Records excerpted from a collection
↓↓↓
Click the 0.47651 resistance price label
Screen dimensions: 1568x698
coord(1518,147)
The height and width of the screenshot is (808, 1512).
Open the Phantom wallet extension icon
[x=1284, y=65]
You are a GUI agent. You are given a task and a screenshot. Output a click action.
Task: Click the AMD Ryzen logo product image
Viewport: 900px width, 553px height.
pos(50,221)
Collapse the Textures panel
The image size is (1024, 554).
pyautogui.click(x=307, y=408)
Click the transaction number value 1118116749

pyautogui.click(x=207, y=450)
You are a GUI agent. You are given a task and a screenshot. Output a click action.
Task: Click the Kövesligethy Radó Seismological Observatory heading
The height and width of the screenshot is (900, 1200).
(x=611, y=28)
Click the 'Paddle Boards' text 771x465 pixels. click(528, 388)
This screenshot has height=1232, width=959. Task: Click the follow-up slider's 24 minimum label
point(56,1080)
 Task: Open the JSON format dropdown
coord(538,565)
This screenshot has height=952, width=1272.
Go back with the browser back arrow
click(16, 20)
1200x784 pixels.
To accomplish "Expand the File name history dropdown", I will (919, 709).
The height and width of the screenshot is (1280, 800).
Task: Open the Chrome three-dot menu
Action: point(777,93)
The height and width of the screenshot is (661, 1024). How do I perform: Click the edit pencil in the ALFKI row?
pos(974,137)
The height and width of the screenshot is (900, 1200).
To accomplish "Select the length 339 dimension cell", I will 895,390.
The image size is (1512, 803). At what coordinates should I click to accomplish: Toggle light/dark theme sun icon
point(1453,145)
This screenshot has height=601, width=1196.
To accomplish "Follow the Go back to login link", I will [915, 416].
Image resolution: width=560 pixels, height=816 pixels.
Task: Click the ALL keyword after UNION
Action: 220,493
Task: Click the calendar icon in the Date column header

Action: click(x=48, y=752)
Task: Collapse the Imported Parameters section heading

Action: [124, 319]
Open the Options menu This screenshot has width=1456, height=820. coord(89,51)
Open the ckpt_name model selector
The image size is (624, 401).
↑↑↑
**Exercise:** All records are to be restated exactly, from the first line to the last line.

**Final answer:**
Click the 0.47651 resistance price label
Screen dimensions: 1568x698
coord(1518,147)
The height and width of the screenshot is (808, 1512).
Open the Phantom wallet extension icon
[x=1284, y=65]
You are a GUI agent. You are given a task and a screenshot. Output a click action.
Task: Click the AMD Ryzen logo product image
Viewport: 900px width, 553px height.
pos(50,221)
Collapse the Textures panel
The image size is (1024, 554).
pyautogui.click(x=307, y=408)
Click the transaction number value 1118116749

pyautogui.click(x=207, y=450)
You are a GUI agent. You are given a task and a screenshot. Output a click action.
Task: Click the Kövesligethy Radó Seismological Observatory heading
The height and width of the screenshot is (900, 1200).
(x=611, y=28)
Click the 'Paddle Boards' text 771x465 pixels. click(528, 388)
This screenshot has height=1232, width=959. Task: Click the follow-up slider's 24 minimum label
point(56,1080)
 Task: Open the JSON format dropdown
coord(538,565)
This screenshot has height=952, width=1272.
Go back with the browser back arrow
click(16, 20)
1200x784 pixels.
To accomplish "Expand the File name history dropdown", I will (919, 709).
The height and width of the screenshot is (1280, 800).
Task: Open the Chrome three-dot menu
Action: point(777,93)
The height and width of the screenshot is (661, 1024). How do I perform: Click the edit pencil in the ALFKI row?
pos(974,137)
The height and width of the screenshot is (900, 1200).
To accomplish "Select the length 339 dimension cell", I will 895,390.
The image size is (1512, 803). At what coordinates should I click to accomplish: Toggle light/dark theme sun icon
point(1453,145)
This screenshot has height=601, width=1196.
To accomplish "Follow the Go back to login link", I will [915, 416].
Image resolution: width=560 pixels, height=816 pixels.
Task: Click the ALL keyword after UNION
Action: 220,493
Task: Click the calendar icon in the Date column header

Action: click(x=48, y=752)
Task: Collapse the Imported Parameters section heading

Action: [124, 319]
Open the Options menu This screenshot has width=1456, height=820. coord(89,51)
Open the ckpt_name model selector
The image size is (624, 401).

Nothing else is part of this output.